Format every line from the one containing "合作提案 (188, 455)" through the last line of the data, both included, as a JSON list with one string per line and no blank lines.

[start Supplied data]

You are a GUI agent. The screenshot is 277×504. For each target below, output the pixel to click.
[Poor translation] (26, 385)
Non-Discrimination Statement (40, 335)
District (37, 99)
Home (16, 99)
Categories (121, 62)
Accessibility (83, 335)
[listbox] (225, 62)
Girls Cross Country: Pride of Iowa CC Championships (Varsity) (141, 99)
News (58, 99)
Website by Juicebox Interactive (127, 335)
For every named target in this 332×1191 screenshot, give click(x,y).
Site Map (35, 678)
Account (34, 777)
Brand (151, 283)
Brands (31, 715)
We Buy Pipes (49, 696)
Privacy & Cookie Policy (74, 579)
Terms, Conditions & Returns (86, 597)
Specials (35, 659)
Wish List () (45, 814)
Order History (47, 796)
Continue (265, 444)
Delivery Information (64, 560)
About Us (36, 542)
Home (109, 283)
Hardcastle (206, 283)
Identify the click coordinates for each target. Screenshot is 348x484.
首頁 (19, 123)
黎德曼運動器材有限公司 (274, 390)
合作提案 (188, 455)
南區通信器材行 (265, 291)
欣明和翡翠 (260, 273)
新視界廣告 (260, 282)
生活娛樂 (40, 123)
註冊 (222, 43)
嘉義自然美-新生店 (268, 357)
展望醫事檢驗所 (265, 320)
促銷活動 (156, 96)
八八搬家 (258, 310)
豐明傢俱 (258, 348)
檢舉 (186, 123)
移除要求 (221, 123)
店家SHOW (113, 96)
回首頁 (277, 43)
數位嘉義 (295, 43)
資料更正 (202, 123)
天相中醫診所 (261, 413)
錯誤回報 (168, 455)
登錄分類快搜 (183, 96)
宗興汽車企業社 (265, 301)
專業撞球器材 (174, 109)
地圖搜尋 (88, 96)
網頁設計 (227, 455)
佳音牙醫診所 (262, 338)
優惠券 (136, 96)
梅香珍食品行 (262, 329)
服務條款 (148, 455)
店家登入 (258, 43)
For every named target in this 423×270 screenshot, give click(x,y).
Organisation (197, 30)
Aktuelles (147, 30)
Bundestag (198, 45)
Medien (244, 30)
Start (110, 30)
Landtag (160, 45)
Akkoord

[end Supplied data]

• [Response]
[
  "合作提案 (188, 455)",
  "南區通信器材行 (265, 291)",
  "欣明和翡翠 (260, 273)",
  "新視界廣告 (260, 282)",
  "生活娛樂 (40, 123)",
  "註冊 (222, 43)",
  "嘉義自然美-新生店 (268, 357)",
  "展望醫事檢驗所 (265, 320)",
  "促銷活動 (156, 96)",
  "八八搬家 (258, 310)",
  "豐明傢俱 (258, 348)",
  "檢舉 (186, 123)",
  "移除要求 (221, 123)",
  "店家SHOW (113, 96)",
  "回首頁 (277, 43)",
  "數位嘉義 (295, 43)",
  "資料更正 (202, 123)",
  "天相中醫診所 (261, 413)",
  "錯誤回報 (168, 455)",
  "登錄分類快搜 (183, 96)",
  "宗興汽車企業社 (265, 301)",
  "專業撞球器材 (174, 109)",
  "地圖搜尋 (88, 96)",
  "網頁設計 (227, 455)",
  "佳音牙醫診所 (262, 338)",
  "優惠券 (136, 96)",
  "梅香珍食品行 (262, 329)",
  "服務條款 (148, 455)",
  "店家登入 (258, 43)",
  "For every named target in this 423×270 screenshot, give click(x,y).",
  "Organisation (197, 30)",
  "Aktuelles (147, 30)",
  "Bundestag (198, 45)",
  "Medien (244, 30)",
  "Start (110, 30)",
  "Landtag (160, 45)",
  "Akkoord"
]